ザナミビル(商品名:リレンザ)、オセルタミビル(同:タミフル)といったノイラミニダーゼ阻害薬の、健康成人のインフルエンザ症状に対する効果は「ささやかなものである」との報告が、Tom Jefferson氏らコクラン・急性呼吸器感染症共同研究グループによって発表された。ノイラミニダーゼ阻害薬(特にオセルタミビル)は世界的な抗インフルエンザ薬となり、インフルエンザ症状に対し予防効果があり、症状発現から48時間以内に服用すれば疾患期間が1日短くなると言われる一方、合併症への効果や毒性が議論の的にもなっている。BMJ誌2009年12月12日号(オンライン版2009年12月8日号)より。
コクランデータベースから20試験を抽出・解析
Jefferson氏らは、2005コクラン・レビューを更新するため、ノイラミニダーゼ阻害薬の効果(健康成人におけるインフルエンザ症状および感染拡大、合併症の予防と改善)と、有害反応の頻度推計を目的に、システマティックレビューとメタ解析を行った。論文検索は、コクランライブラリー2009(issue 2)、急性呼吸器感染症研究グループ専門レジスター、Medline(1950年~2009年8月)、Embase(1980年~2009年8月)、市販後調査データ、比較安全コホート研究から行った。選択基準は、季節性インフルエンザに罹患した健康成人に関するノイラミニダーゼ阻害薬の無作為化プラセボ対照試験とし、予防4試験、治療12試験、曝露後予防4試験の計20試験を選択した。

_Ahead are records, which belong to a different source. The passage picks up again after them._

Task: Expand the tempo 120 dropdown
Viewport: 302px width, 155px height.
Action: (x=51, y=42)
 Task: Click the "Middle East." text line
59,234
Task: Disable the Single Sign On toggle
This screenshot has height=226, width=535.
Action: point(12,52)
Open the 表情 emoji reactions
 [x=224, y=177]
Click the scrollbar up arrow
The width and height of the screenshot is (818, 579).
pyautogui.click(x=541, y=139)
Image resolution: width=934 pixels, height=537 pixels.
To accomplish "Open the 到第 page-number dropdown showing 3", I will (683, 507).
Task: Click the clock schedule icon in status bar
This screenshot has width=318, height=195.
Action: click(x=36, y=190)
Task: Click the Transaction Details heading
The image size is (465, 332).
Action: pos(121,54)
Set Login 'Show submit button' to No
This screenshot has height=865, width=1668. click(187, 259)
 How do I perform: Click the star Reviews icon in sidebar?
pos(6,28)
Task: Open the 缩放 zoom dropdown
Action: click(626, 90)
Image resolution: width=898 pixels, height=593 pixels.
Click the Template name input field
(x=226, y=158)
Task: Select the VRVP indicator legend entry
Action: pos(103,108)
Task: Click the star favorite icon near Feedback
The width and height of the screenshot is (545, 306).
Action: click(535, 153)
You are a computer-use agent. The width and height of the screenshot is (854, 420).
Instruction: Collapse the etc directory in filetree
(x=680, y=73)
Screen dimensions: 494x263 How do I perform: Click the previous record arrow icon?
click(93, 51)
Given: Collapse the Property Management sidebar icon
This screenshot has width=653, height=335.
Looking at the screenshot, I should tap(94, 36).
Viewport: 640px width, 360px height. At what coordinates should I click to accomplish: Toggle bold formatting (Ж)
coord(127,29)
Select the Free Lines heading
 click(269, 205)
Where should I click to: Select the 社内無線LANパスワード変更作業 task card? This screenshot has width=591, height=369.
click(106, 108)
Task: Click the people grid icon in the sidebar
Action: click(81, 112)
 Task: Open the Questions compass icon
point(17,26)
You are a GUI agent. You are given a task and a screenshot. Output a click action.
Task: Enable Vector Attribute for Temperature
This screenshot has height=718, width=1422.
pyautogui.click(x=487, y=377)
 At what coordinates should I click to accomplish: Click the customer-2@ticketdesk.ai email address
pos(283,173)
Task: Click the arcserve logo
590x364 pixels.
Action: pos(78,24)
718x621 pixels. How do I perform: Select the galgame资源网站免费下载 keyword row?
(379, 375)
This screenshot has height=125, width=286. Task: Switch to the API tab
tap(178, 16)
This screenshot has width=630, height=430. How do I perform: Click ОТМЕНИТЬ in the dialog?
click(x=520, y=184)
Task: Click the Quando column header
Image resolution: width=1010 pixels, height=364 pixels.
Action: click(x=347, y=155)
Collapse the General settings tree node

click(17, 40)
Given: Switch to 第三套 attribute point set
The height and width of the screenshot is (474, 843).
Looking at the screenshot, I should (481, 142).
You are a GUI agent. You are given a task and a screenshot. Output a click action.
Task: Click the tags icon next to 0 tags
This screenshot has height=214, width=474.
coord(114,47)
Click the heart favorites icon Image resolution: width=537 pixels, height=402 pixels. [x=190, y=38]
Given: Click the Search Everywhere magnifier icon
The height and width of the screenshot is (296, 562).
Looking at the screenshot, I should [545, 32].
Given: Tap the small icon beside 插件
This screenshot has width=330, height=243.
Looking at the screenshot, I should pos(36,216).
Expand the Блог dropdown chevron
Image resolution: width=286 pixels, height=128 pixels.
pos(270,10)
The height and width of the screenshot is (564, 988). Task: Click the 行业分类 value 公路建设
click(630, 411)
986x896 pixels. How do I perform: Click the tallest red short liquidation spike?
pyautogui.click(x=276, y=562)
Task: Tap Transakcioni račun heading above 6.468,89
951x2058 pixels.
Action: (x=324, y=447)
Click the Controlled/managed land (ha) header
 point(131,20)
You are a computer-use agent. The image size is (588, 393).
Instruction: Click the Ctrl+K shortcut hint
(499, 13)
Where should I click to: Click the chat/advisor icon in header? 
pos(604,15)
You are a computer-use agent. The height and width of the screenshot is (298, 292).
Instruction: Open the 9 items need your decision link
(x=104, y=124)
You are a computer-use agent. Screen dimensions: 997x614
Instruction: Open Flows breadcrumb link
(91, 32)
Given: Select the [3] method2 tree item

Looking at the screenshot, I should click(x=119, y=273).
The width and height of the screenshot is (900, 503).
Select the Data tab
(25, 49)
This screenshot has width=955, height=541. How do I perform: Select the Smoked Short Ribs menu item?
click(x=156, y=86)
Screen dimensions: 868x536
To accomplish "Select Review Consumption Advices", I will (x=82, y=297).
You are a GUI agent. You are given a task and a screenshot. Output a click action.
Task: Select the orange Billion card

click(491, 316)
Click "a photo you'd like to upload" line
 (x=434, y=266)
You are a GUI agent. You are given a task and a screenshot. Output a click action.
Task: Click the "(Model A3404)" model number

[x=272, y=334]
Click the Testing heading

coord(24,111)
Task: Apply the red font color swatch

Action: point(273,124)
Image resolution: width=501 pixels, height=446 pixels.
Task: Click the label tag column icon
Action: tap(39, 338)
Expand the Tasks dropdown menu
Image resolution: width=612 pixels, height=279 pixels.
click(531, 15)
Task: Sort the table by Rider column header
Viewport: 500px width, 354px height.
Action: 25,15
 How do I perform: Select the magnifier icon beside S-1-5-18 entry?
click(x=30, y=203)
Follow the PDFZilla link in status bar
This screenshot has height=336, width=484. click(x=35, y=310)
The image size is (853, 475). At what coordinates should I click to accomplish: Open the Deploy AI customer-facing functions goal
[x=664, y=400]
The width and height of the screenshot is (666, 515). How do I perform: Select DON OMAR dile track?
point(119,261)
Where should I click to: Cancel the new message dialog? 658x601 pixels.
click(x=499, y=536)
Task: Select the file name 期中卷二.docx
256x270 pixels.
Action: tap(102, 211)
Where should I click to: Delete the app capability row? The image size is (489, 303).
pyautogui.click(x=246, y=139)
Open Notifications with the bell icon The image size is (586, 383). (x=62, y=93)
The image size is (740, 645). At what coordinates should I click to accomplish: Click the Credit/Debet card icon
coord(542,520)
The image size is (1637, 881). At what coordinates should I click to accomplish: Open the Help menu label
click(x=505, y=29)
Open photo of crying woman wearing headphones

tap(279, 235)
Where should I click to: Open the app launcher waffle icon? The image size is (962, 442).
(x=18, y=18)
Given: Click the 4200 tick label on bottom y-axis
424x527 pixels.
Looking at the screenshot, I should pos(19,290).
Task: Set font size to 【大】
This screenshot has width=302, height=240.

主要評価項目は下気道感染症または類する症状の継続期間と発現率、有害事象とした。2人のレビュアーが基準を適用して、試験の質の評価、データ抽出を行った。データは予防、治療、有害事象ごとに、アウトカムと投与量でさらに細分化され解析された。
合併症に効果なく、副作用データは過少報告か?
予防に関しては、ノイラミニダーゼ阻害薬は、インフルエンザ様疾患または無症候性インフルエンザに対する効果は認められなかった。
診断がついたインフルエンザでの経口オセルタミビルは、75mg/日で有効率61%(リスク比:0.39、95%信頼区間:0.18~0.85)、150mg/日で73%(0.27、0.11~0.67)だった。吸入型のザナミビルは、10mg/日で62%(0.38、0.17~0.85)だった。
曝露後予防では、オセルタミビルは家庭で行われた2試験でそれぞれ58%(95% CI 15~79%)と84%(49~95%)の有効率だった。
ザナミビルも同様の試験が行われ、インフルエンザ様疾患が軽減するまでの時間に関するハザード比は、オセルタミビル1.20(1.06~1.35)、ザナミビル1.24(1.13~1.36)だった。
合併症に関する試験(未発表8試験)は不適格として除外された。残った試験データのエビデンスから、オセルタミビルがインフルエンザに関連した下気道合併症を緩和しなかったこと(リスク比:0.55、95%信頼区間:0.22~1.35)、また嘔気を誘発することも明らかになった(オッズ比:1.79、95%信頼区間:1.10~2.93)。なお、研究グループは、市販後調査の「ごくまれ」とする有害事象のエビデンスは、質が悪いか、過少報告された可能性があると指摘している。
以上を踏まえ研究グループは、「ノイラミニダーゼ阻害薬の効果はささやかで、曝露後のインフルエンザには効果的だが、これはインフルエンザ様疾患の一部に過ぎず、このアウトカムでは効果的な治療薬とは言えない。季節性インフルエンザの症状を軽減させるオプションと考えるべき」と述べている。また、良質なデータが不足していることは、オセルタミビルのインフルエンザ合併症予防に関する過去の所見を蝕んでしまった。それによって生じた疑念を解消するには独立した無作為化試験が必要だと結論づけている。